• _Task inputs_
# # #
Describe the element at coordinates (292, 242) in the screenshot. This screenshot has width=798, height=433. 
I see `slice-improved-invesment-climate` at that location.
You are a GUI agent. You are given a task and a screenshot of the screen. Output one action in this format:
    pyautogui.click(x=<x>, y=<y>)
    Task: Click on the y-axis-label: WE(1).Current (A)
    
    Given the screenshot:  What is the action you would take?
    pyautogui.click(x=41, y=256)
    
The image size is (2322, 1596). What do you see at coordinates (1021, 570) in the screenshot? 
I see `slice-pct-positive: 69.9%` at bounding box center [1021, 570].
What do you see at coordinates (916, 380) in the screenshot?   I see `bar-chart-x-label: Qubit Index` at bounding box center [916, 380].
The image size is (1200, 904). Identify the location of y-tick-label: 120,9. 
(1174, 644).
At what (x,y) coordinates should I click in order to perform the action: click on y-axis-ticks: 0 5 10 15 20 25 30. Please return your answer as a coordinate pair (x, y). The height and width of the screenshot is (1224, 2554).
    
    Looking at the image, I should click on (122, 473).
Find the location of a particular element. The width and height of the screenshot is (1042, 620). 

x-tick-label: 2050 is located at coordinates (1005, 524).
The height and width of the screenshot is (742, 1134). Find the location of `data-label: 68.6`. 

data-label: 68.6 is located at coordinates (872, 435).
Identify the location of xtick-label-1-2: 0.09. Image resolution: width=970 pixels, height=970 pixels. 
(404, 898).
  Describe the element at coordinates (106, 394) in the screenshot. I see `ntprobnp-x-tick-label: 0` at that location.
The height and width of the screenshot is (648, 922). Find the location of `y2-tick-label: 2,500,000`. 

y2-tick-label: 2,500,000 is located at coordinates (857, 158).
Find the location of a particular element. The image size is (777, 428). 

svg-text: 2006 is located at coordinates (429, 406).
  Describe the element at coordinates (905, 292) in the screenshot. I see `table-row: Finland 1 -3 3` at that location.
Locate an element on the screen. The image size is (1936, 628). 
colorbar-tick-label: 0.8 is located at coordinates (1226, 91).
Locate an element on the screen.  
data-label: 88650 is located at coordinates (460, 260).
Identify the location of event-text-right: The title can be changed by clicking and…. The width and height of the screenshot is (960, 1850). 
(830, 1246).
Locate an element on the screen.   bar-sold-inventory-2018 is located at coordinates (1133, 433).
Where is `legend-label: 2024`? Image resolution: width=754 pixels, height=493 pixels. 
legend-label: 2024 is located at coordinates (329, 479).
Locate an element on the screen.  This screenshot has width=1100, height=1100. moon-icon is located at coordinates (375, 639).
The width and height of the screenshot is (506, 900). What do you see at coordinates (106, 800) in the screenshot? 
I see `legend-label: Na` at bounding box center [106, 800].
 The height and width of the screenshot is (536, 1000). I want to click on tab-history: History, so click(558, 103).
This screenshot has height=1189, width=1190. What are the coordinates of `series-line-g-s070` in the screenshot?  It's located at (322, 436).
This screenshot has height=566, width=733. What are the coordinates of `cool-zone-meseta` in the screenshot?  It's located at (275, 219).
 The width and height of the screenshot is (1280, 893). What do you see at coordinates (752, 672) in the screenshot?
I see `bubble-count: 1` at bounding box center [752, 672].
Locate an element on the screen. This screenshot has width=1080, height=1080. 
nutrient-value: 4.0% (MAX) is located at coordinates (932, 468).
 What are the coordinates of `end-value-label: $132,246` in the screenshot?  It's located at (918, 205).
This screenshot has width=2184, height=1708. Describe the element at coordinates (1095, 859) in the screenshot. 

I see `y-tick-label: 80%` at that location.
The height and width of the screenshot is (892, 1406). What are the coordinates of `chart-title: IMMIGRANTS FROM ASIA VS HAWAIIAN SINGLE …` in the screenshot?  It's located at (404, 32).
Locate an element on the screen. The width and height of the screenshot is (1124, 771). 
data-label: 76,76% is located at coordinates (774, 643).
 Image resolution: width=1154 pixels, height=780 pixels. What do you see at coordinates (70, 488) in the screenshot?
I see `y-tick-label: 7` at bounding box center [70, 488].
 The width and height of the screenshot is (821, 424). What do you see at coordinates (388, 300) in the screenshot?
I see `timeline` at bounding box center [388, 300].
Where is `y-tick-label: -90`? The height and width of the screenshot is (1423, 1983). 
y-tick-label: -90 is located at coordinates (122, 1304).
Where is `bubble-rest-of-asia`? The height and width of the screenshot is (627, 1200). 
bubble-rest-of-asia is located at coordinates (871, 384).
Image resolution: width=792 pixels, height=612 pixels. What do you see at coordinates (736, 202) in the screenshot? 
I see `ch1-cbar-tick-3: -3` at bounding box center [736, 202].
# # #
• _Problem to work on_
Pull out each line of the material above that contains the word "data". Capital and small letters must match.

• _Written solution_
The height and width of the screenshot is (742, 1134). Find the location of `data-label: 68.6`. 
data-label: 68.6 is located at coordinates (872, 435).
data-label: 88650 is located at coordinates (460, 260).
data-label: 76,76% is located at coordinates (774, 643).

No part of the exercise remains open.